##### THE DATA
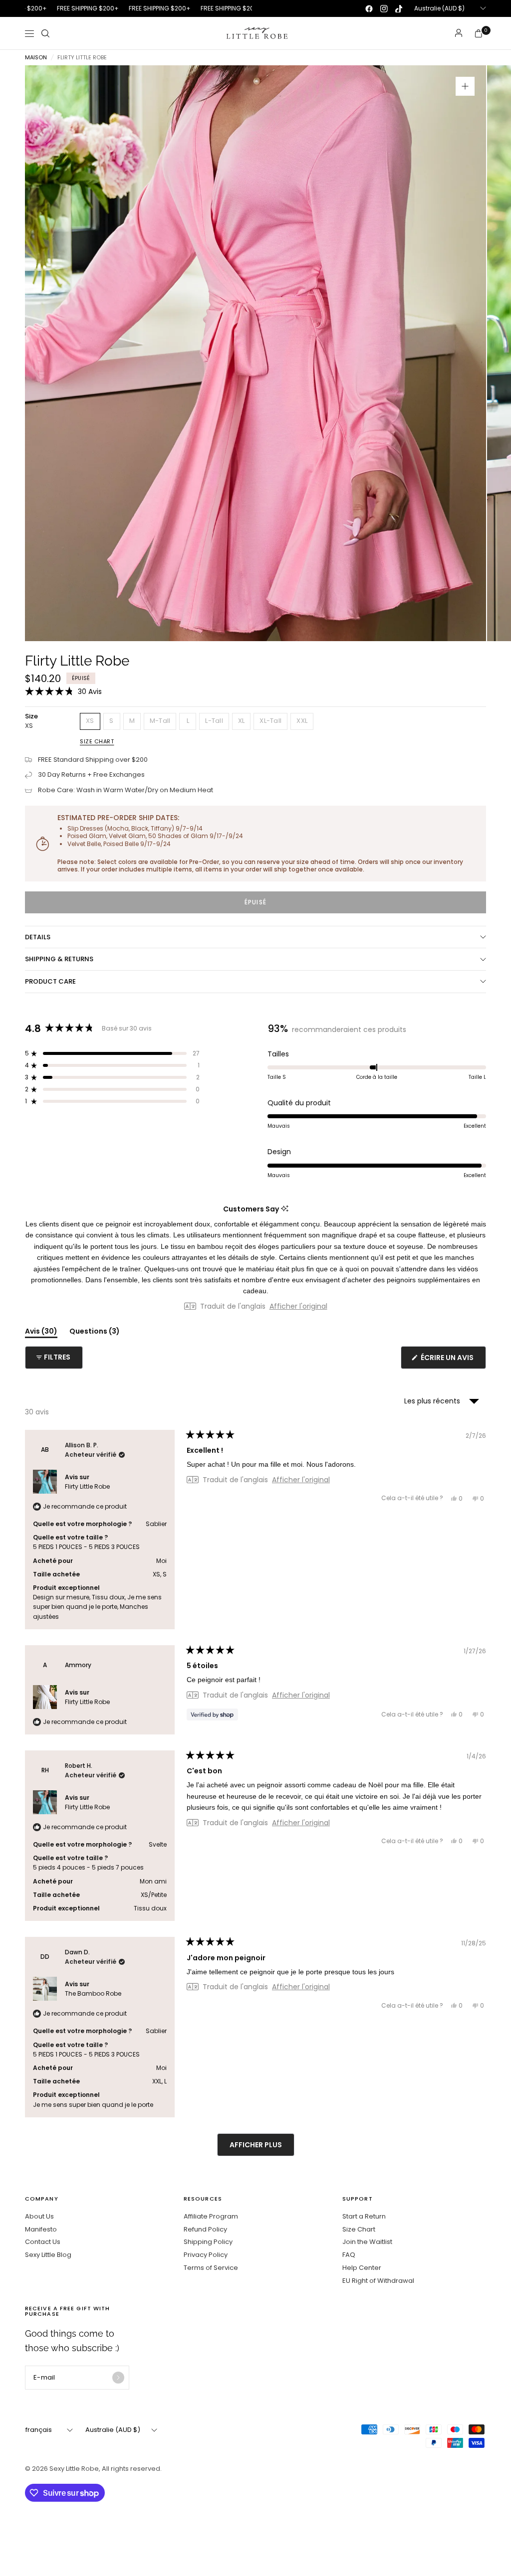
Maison (36, 57)
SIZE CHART (97, 741)
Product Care (50, 981)
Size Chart (358, 2229)
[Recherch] (45, 33)
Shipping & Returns (59, 959)
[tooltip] (284, 1208)
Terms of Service (211, 2267)
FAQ (348, 2254)
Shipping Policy (208, 2241)
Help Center (361, 2267)
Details (37, 937)
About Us (39, 2216)
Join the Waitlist (367, 2241)
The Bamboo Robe (93, 1993)
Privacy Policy (206, 2254)
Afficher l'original (298, 1306)
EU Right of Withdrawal (378, 2280)
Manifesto (41, 2229)
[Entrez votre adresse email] (118, 2378)
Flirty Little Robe (87, 1486)
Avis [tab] (41, 1333)
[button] (63, 691)
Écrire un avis (449, 1360)
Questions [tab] (94, 1333)
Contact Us (42, 2241)
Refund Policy (205, 2229)
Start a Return (364, 2216)
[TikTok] (398, 8)
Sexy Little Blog (48, 2254)
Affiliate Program (211, 2216)
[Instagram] (383, 8)
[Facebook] (368, 8)
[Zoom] (465, 86)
##########
> [YOUR TASK]
Repeat the data above exactly, but not the pictures.

> [TASK ANSWER]
Maison (36, 57)
SIZE CHART (97, 741)
Product Care (50, 981)
Size Chart (358, 2229)
[Recherch] (45, 33)
Shipping & Returns (59, 959)
[tooltip] (284, 1208)
Terms of Service (211, 2267)
FAQ (348, 2254)
Shipping Policy (208, 2241)
Help Center (361, 2267)
Details (37, 937)
About Us (39, 2216)
Join the Waitlist (367, 2241)
The Bamboo Robe (93, 1993)
Privacy Policy (206, 2254)
Afficher l'original (298, 1306)
EU Right of Withdrawal (378, 2280)
Manifesto (41, 2229)
[Entrez votre adresse email] (118, 2378)
Flirty Little Robe (87, 1486)
Avis [tab] (41, 1333)
[button] (63, 691)
Écrire un avis (449, 1360)
Questions [tab] (94, 1333)
Contact Us (42, 2241)
Refund Policy (205, 2229)
Start a Return (364, 2216)
[TikTok] (398, 8)
Sexy Little Blog (48, 2254)
Affiliate Program (211, 2216)
[Instagram] (383, 8)
[Facebook] (368, 8)
[Zoom] (465, 86)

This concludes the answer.